Record list:
================================
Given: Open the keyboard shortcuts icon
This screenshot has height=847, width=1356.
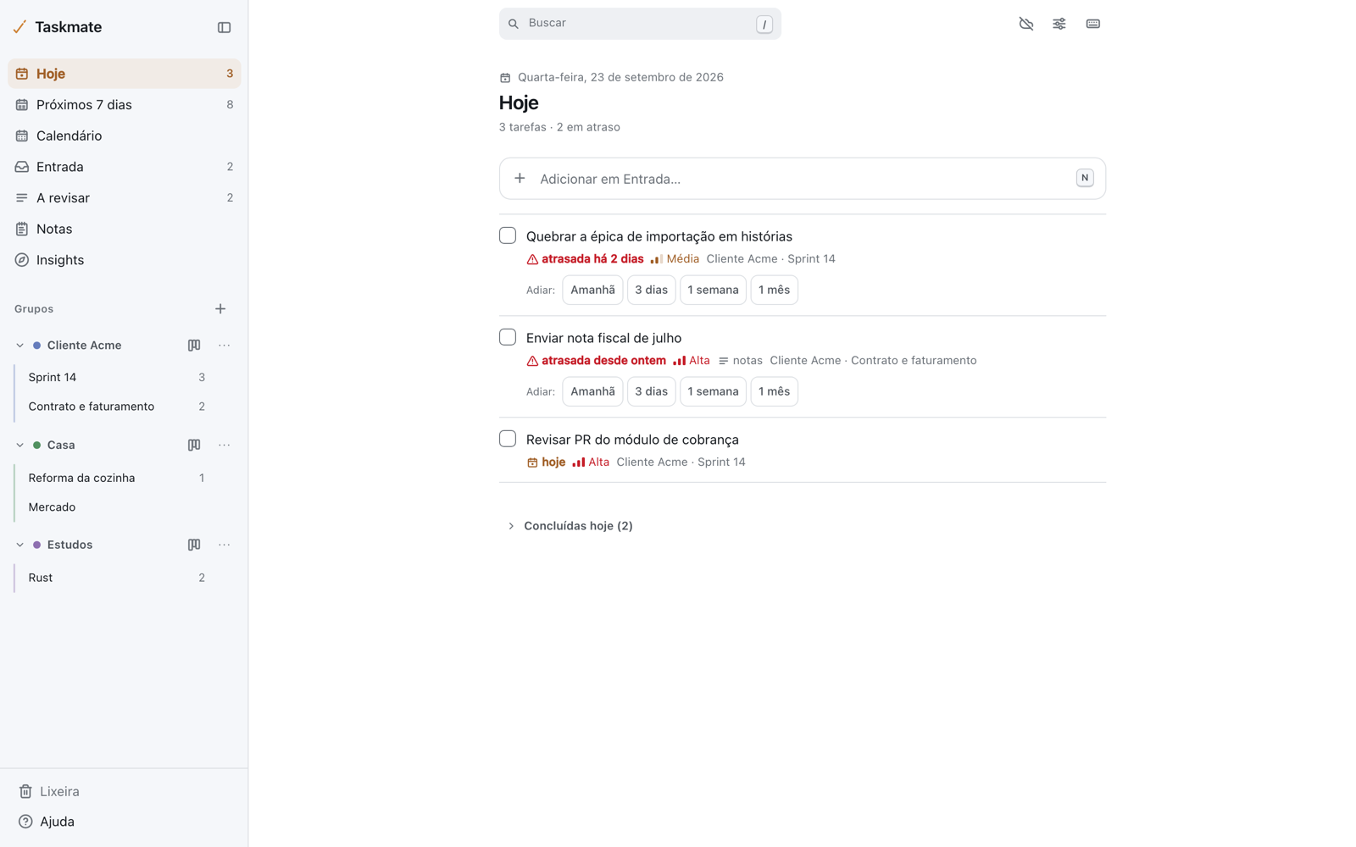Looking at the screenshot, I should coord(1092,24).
================================
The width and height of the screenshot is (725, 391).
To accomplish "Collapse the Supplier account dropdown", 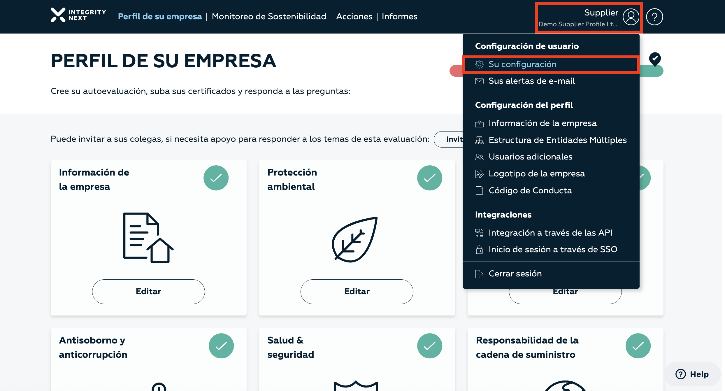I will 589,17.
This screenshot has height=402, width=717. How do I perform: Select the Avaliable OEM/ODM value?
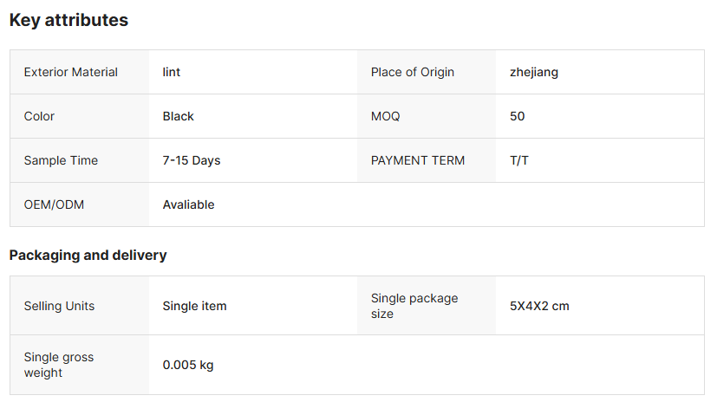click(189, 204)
================================
The problem: Can you output the stretch from the line containing "Given: Open the keyboard shortcuts icon" through the line containing "Looking at the" in the items, each line verbatim, leaving out the pictures?

Reply:
Given: Open the keyboard shortcuts icon
This screenshot has height=847, width=1356.
Looking at the screenshot, I should coord(1092,24).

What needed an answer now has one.